Dataset rows:
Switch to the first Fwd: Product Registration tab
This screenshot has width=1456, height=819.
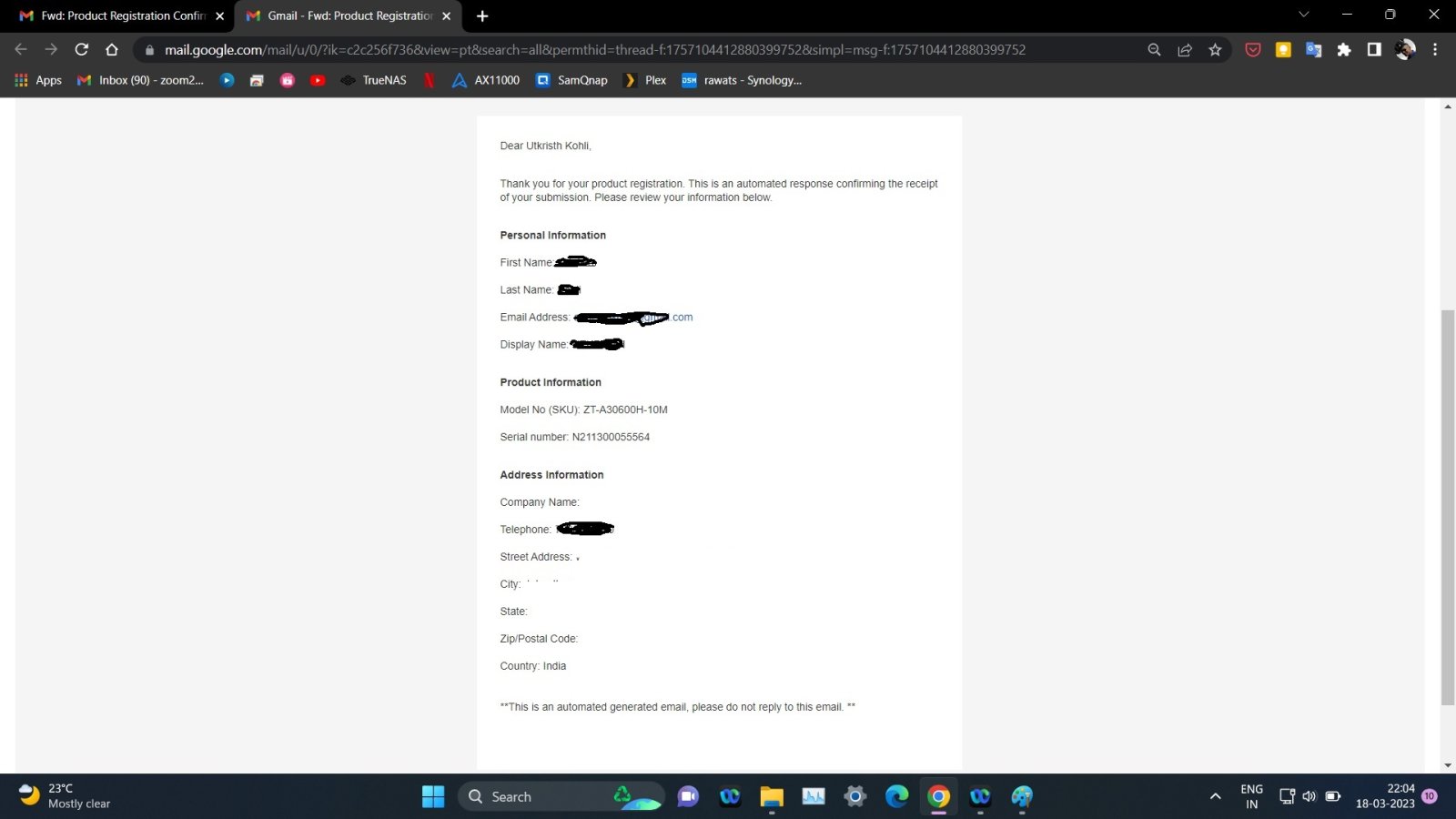tap(123, 15)
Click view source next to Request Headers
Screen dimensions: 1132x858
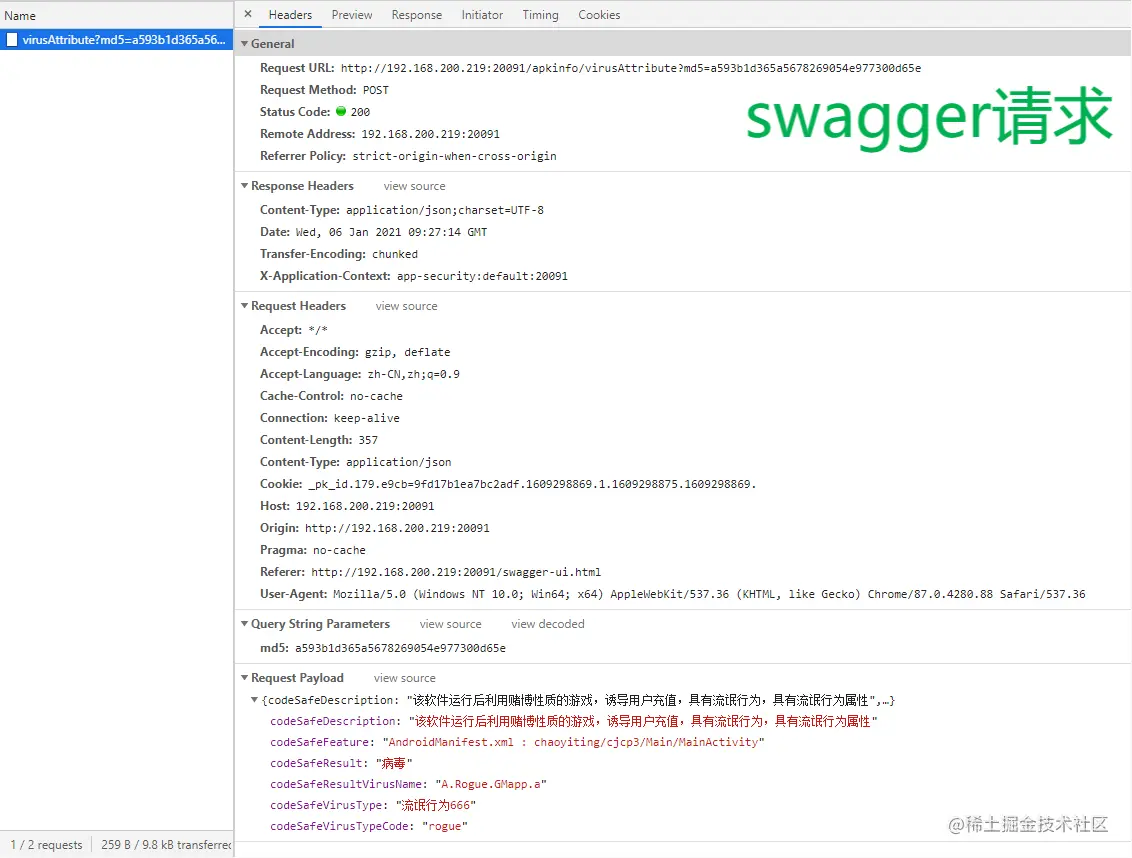(406, 306)
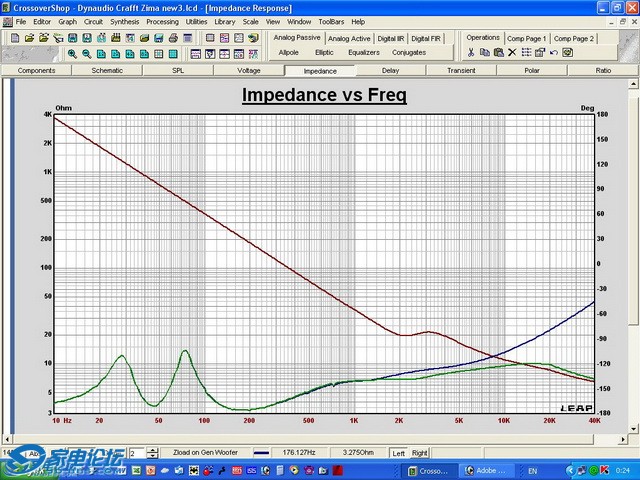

» DIRECTIVE:
Arrange the rows from the line containing "Click view source next to Request Headers" through the end of the rows as a JSON list of strings, one string per line, skipping blank lines. Leave the pictures out of the list.

» RESULT OF THIS TASK:
[
  "Click view source next to Request Headers",
  "Screen dimensions: 1132x858",
  "(406, 306)"
]